Mon Schweitzer est votre 14ème livre. L’écriture fait partie intégrante de votre vie depuis longtemps ?
L’écriture est ma vie. Il y a 6 ans j’ai même arrêté toute activité professionnelle pour me consacrer exclusivement à l’écriture. C’est mon équilibre, mon oxygène, j’en ai besoin. Je prends le temps de penser et de transmettre des émotions aux gens. Vous savez, je viens de la vallée de Munster et à l’âge de 11 ans, je savais ce que je voulais être : journaliste. J’ai été journaliste d’investigation, puis réalisateur indépendant. En 2006, je suis devenu directeur des programmes de France 3 Alsace. Ensuite, pour le groupe SFR, j’ai dirigé des sites d’informations sur l’actualité numérique. Mais en parallèle de tout ça, j’ai toujours écrit des livres. Je suis très heureux que Mon Schweitzer soit un ouvrage collaboratif.
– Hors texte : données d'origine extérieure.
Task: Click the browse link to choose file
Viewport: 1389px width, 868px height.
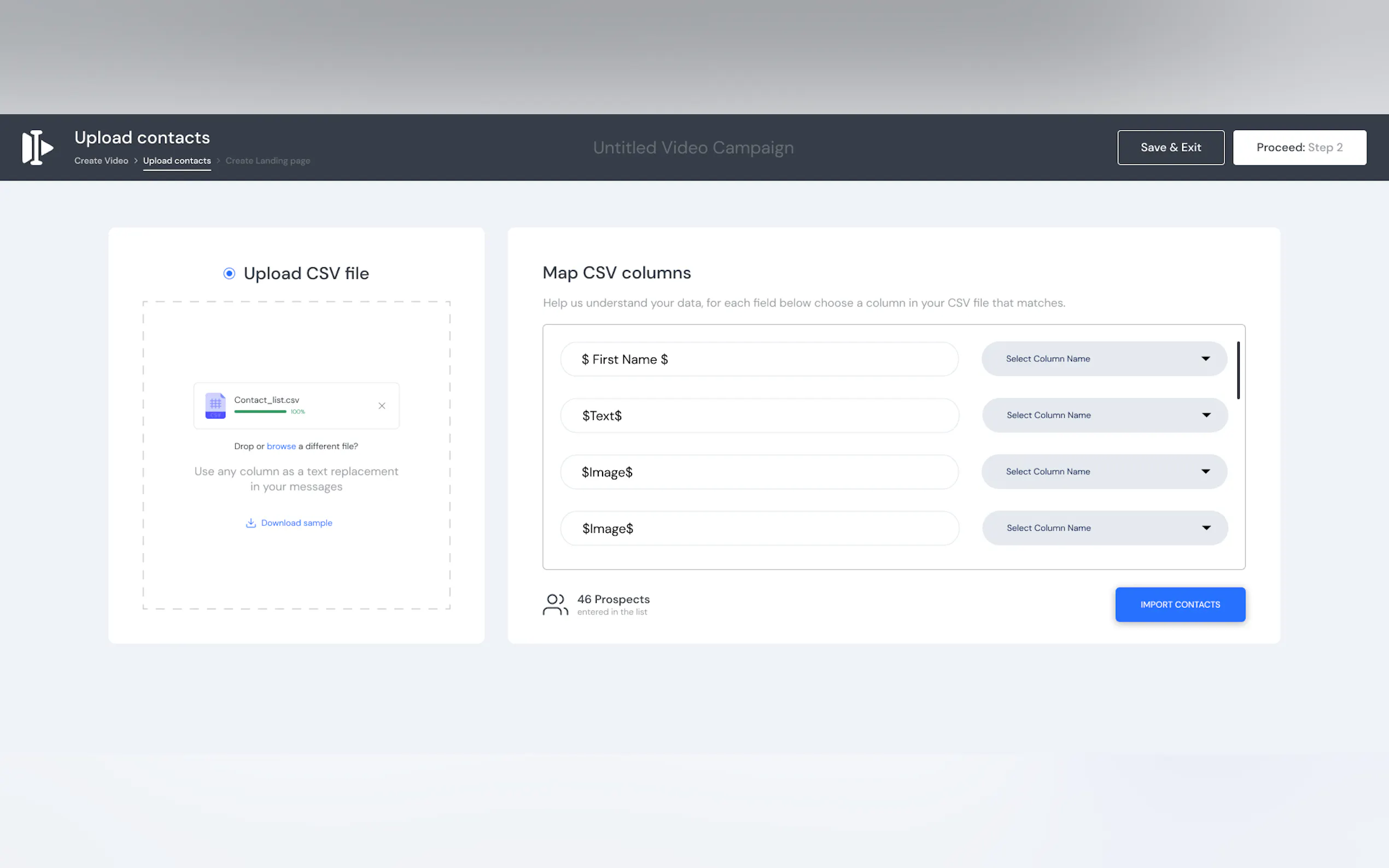Action: (281, 446)
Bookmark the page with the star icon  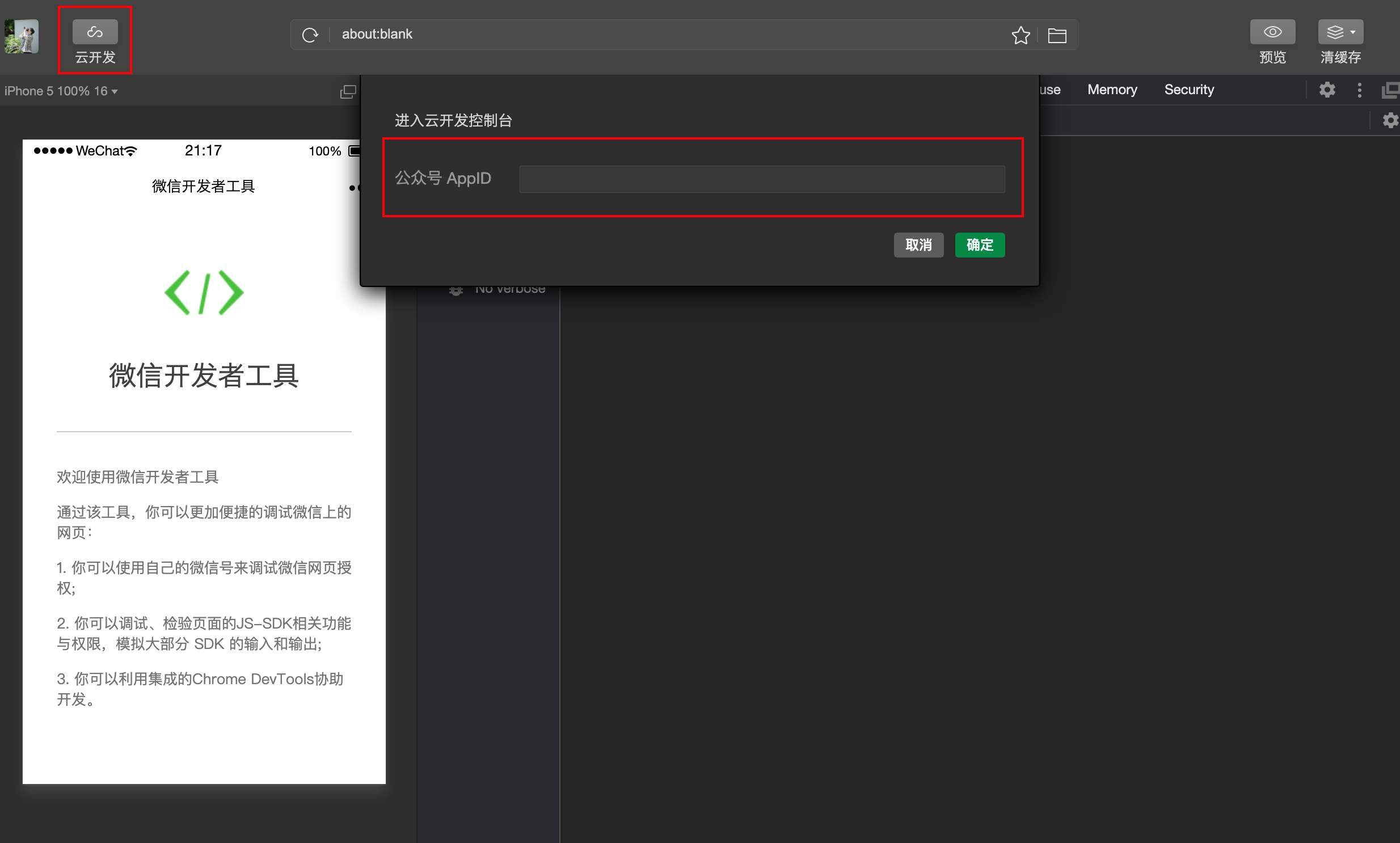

De surcroît avec le soutien de la Maison Albert Schweitzer de Gunsbach et de sa directrice Jenny Litzelmann.
En plus de l’écriture, vous êtes donc passionné par l’homme Albert Schweitzer ?
Alors là, il y a une histoire. J’ai commencé à partir de 1989 à réaliser des documentaires.
En 1991, France 2 a diffusé mon tout premier : Albert Schweitzer, premier médecin du monde. Je l’ai tourné à Lambaréné, à l’hôpital qu’il a fondé, où il a soigné 300 000 personnes.
Pourquoi Schweitzer comme premier sujet ?
Parce que, après Oui-Oui et Le Club des Cinq, le premier livre que j’ai lu, à 10 ans, c’était Souvenir de mon enfance. Un livre où Albert Schweitzer raconte son enfance. Donc le documentaire, c’était déjà un premier hommage. Ensuite, dans Mon Schweitzer, j’ai écrit deux chapitres. Dans le premier, Il est mon ami depuis l’âge de 10 ans, je raconte mon histoire et mon lien affectif avec lui. Quand je dis qu’il a été mon premier ami, c’est vrai, il l’a été. Dans Souvenirs de mon enfance, il dit des choses très simples, mais profondes, il se questionne. Et les interrogations qu’il pose ont fait écho à mes propres questions. Aujourd’hui encore, c’est un ami. Je suis viscéralement et affectivement attaché à lui. Ensuite, dans le dernier chapitre, Très cher docteur, nous avons encore tant besoin de vous, il y a une phrase à laquelle je tiens : « J’ai eu l’étrange sensation de votre présence, j’ai pris la main de l’invisible, j’ai détaillé le verbe qui me traversait ». C’est-à-dire que pendant les 3 mois de travail pour créer ce livre, tout s’est parfaitement déroulé. Comme s’il y avait quelque chose qui nous accompagnait, une forme de magie…
Pourquoi lui rendre à nouveau hommage en cette fin d’année ?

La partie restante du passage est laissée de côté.